Güncelleme Tarihi:
BDP’li kalleşler
Uludere konusunda adli, idari yargı süreci devam ediyor. Türkiye artık ne askerin sivilin kulağını çektiği ne de sivilin askerin ensesine vurduğu, ne de BDP’li, PKK’lı kalleşlerin benim subayımı, askerimi gelip arkadan şehit ettiği bir ülke değil.
BAŞBAKAN Tayyip Erdoğan, güvenlik güçlerinin terörle mücadelede kendilerine verilen “yüzde 100 emin olmadan müdahale edilmemesi” talimatıyla hareket ettiklerini söyledi. Uludere olayı için, “Hata dedik ya daha kaç kere diyeceğiz, otomata mı bağlayacağız” yorumunu yapan Erdoğan, BDP’liler için “kalleş” ifadesini kullandı. Erdoğan, partisinin dünkü TBMM grubunda, bakan ve milletvekillerini gözyaşlarına boğan konuşmasında özetle şöyle dedi:
Gereken misliyle yapıldı
“Türkiye hukuk devleti, hata yapan bedelini öder. Biz hiçbir hatayı örtmeye çalışmayız ama hiçbir hata yüzünden de yargısız infaz yapmayız. Devlet de hükümet de Uludere’de şu ana kadar yapılması gerekenleri misliyle yapmıştır. Hiçbir şeyin üzerinin örtüldüğü, kapatıldığı yok. O yüzden soruşturmaların sonuçlanmasını beklemek en doğru olanı.
Yargısız infaz yapamazsın
136 yıl önce Balkanlar’da bir köyü yağmalayan komutana kırbacıyla vurmak isteyen Osmanlı generalinin elini bir başka
general tutup, ‘Paşa hazretleri, karşınızdaki Devlet-i Aliyeyi Osmaniye’nin bir subayıdır. Onu sizin kırbacınız değil, ancak kanun cezalandırabilir’ diyor. Ne demek bu, yani yargısız infaz yapamazsınız. Evet, Uludere konusunda adli, idari yargı süreci devam ediyor. Türkiye artık ne askerin sivilin kulağını çektiği ne de sivilin askerin ensesine vurduğu, ne de BDP’li, PKK’lı kalleşlerin benim subayımı, askerimi gelip arkadan şehit ettiği bir ülke değil. Millet, dindarlığımızı test etmeye kalkanlara zerre miskal kıymet vermez. Şu salondaki kadro, cumhuriyet döneminin en karanlık dönemlerini aydınlığa kavuşturmak için canını ortaya koymuş bir kadrodur. Ne milli iradeye gölge düşürmek isteyenlere izin veririz ne de devleti şamar oğlanına çevirmek isteyenlere çanak tutarız. Dünyanın her ordusunun tarihinde buna benzer trajik hadiseler var. Kıbrıs harekâtında Kocatepe muhribimiz kendi uçaklarımız tarafından batırıldı. Terörle mücadele sırasında bazen vahim hatalar da yapıldı. Şu anda onlarca polis, bu nedenle kasten adam öldürmek suçundan ömür boyu hapis cezasıyla yargılanıyor. Demokrasiden, hukuktan taviz vermeden terörle mücadele ediyoruz. Valilerimiz, emniyet müdürlerimiz, komutanlarımız altlarındaki ekiplere ‘Yüzde 100 emin olmadan müdahale etmeyin’ talimatını veriyorlar.”

_Veri bloğu_:
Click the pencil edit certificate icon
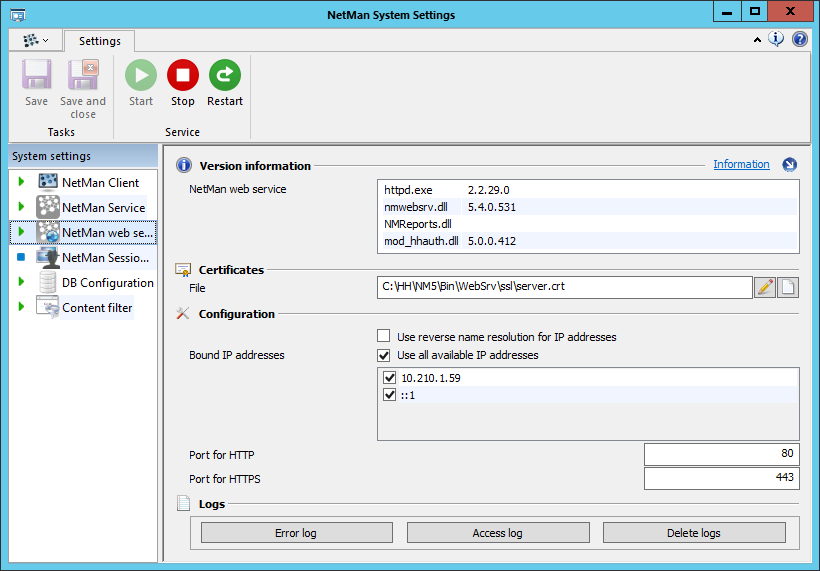This screenshot has width=820, height=571. 765,287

_Görev_:
Erdoğan'ın Uludere konuşmasını aktaran haber metnini, gösterilen son cümlenin ardından devam ettirin.

_Yanıt aşağıda_:
Güroymak hadisesini kim hatırlıyor
“CHP Genel Başkanı, ‘O araç Pınarbaşı’na kadar nasıl gidiyor’ diye soruyor, bu terör konusundaki cehaletin, aymazlığın, vurdumduymazlığın, istismarın tarihi nitelikte itirafıdır. Eğer o araç imha edilse, içinden siviller çıksa bu kez ‘Yargısız infaz yapıldı’ diyecektir. Bu tavırla terörle mücadele edilemez. Tam tersine bu dil, BDP ile birlikte teröre kan, can, güç veren tavırdır.
Allah aşkına, 9 ay önce Bitlis-Güroymak’ta yaşanan, en az Uludere kadar vahim, trajik, acı hadiseyi kim hatırlıyor? Güroymak’ta 9’u Kürt 11 kişiyi katleden teröristin cesedi Malatya’ya gönderildi, babası BDP’lilere verdi, teröre lanet okuyarak gitti, cenazesini gömdü. BDP’liler, biri de milletvekili teröristin cesedini almak için her türlü çirkinliği yaptılar. Bunlar ceset avcısıdır.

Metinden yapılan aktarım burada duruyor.